» **Instruction**: Put the rows below into a numbered list, one row per item, leaving out the blank lines.
=== Data to process ===
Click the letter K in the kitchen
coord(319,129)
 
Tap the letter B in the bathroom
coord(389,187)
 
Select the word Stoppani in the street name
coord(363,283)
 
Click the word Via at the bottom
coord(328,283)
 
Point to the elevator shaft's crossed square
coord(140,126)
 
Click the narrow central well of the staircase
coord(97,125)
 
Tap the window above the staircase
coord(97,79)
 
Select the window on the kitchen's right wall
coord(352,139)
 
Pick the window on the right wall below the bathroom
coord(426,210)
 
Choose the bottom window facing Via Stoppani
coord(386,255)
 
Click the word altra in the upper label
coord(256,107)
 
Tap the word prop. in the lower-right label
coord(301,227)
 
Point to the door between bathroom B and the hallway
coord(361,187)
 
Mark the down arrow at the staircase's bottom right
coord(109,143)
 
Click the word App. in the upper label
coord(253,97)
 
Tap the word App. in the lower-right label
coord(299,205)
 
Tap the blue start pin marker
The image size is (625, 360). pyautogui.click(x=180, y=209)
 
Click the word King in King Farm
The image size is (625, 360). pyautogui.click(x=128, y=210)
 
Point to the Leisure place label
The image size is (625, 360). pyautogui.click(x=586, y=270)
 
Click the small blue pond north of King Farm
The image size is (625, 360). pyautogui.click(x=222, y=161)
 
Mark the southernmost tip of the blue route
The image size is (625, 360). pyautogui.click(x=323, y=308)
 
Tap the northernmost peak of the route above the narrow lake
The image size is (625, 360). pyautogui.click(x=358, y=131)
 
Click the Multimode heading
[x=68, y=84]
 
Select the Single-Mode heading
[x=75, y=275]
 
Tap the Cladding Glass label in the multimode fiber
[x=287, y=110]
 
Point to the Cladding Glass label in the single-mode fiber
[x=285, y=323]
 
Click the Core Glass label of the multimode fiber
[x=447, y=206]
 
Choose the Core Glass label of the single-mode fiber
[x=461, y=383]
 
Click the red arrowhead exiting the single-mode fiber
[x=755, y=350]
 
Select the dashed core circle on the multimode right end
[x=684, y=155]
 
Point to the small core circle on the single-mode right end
===
» **Finished exercise**:
1. Click the letter K in the kitchen
2. coord(319,129)
3. Tap the letter B in the bathroom
4. coord(389,187)
5. Select the word Stoppani in the street name
6. coord(363,283)
7. Click the word Via at the bottom
8. coord(328,283)
9. Point to the elevator shaft's crossed square
10. coord(140,126)
11. Click the narrow central well of the staircase
12. coord(97,125)
13. Tap the window above the staircase
14. coord(97,79)
15. Select the window on the kitchen's right wall
16. coord(352,139)
17. Pick the window on the right wall below the bathroom
18. coord(426,210)
19. Choose the bottom window facing Via Stoppani
20. coord(386,255)
21. Click the word altra in the upper label
22. coord(256,107)
23. Tap the word prop. in the lower-right label
24. coord(301,227)
25. Point to the door between bathroom B and the hallway
26. coord(361,187)
27. Mark the down arrow at the staircase's bottom right
28. coord(109,143)
29. Click the word App. in the upper label
30. coord(253,97)
31. Tap the word App. in the lower-right label
32. coord(299,205)
33. Tap the blue start pin marker
34. The image size is (625, 360). pyautogui.click(x=180, y=209)
35. Click the word King in King Farm
36. The image size is (625, 360). pyautogui.click(x=128, y=210)
37. Point to the Leisure place label
38. The image size is (625, 360). pyautogui.click(x=586, y=270)
39. Click the small blue pond north of King Farm
40. The image size is (625, 360). pyautogui.click(x=222, y=161)
41. Mark the southernmost tip of the blue route
42. The image size is (625, 360). pyautogui.click(x=323, y=308)
43. Tap the northernmost peak of the route above the narrow lake
44. The image size is (625, 360). pyautogui.click(x=358, y=131)
45. Click the Multimode heading
46. [x=68, y=84]
47. Select the Single-Mode heading
48. [x=75, y=275]
49. Tap the Cladding Glass label in the multimode fiber
50. [x=287, y=110]
51. Point to the Cladding Glass label in the single-mode fiber
52. [x=285, y=323]
53. Click the Core Glass label of the multimode fiber
54. [x=447, y=206]
55. Choose the Core Glass label of the single-mode fiber
56. [x=461, y=383]
57. Click the red arrowhead exiting the single-mode fiber
58. [x=755, y=350]
59. Select the dashed core circle on the multimode right end
60. [x=684, y=155]
61. Point to the small core circle on the single-mode right end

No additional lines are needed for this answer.